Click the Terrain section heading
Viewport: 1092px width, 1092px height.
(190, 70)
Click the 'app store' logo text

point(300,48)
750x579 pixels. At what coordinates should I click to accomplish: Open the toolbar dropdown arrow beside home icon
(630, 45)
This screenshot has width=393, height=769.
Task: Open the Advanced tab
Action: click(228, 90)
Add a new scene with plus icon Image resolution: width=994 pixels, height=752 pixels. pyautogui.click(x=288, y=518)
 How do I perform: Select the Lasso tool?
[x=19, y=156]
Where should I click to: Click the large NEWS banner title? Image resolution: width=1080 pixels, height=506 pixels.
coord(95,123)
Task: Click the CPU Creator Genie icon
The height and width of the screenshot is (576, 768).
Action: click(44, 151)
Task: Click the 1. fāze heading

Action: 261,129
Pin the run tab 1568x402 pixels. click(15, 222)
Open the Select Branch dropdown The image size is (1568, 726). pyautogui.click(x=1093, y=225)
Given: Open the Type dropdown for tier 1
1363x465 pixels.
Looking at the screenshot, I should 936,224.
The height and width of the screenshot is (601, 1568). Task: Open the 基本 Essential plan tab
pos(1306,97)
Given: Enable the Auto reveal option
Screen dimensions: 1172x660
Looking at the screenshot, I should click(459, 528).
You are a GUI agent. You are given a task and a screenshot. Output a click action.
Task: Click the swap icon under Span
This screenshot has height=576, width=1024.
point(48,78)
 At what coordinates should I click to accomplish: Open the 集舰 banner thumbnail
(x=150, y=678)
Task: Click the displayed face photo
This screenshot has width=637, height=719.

** Your task **
Each line above must be output exactly as it stands.

** Output of the task **
Click the Terrain section heading
Viewport: 1092px width, 1092px height.
(190, 70)
Click the 'app store' logo text

point(300,48)
750x579 pixels. At what coordinates should I click to accomplish: Open the toolbar dropdown arrow beside home icon
(630, 45)
This screenshot has width=393, height=769.
Task: Open the Advanced tab
Action: click(228, 90)
Add a new scene with plus icon Image resolution: width=994 pixels, height=752 pixels. pyautogui.click(x=288, y=518)
 How do I perform: Select the Lasso tool?
[x=19, y=156]
Where should I click to: Click the large NEWS banner title? Image resolution: width=1080 pixels, height=506 pixels.
coord(95,123)
Task: Click the CPU Creator Genie icon
The height and width of the screenshot is (576, 768).
Action: click(44, 151)
Task: Click the 1. fāze heading

Action: 261,129
Pin the run tab 1568x402 pixels. click(15, 222)
Open the Select Branch dropdown The image size is (1568, 726). pyautogui.click(x=1093, y=225)
Given: Open the Type dropdown for tier 1
1363x465 pixels.
Looking at the screenshot, I should 936,224.
The height and width of the screenshot is (601, 1568). Task: Open the 基本 Essential plan tab
pos(1306,97)
Given: Enable the Auto reveal option
Screen dimensions: 1172x660
Looking at the screenshot, I should click(459, 528).
You are a GUI agent. You are given a task and a screenshot. Output a click action.
Task: Click the swap icon under Span
This screenshot has height=576, width=1024.
point(48,78)
 At what coordinates should I click to accomplish: Open the 集舰 banner thumbnail
(x=150, y=678)
Task: Click the displayed face photo
This screenshot has width=637, height=719.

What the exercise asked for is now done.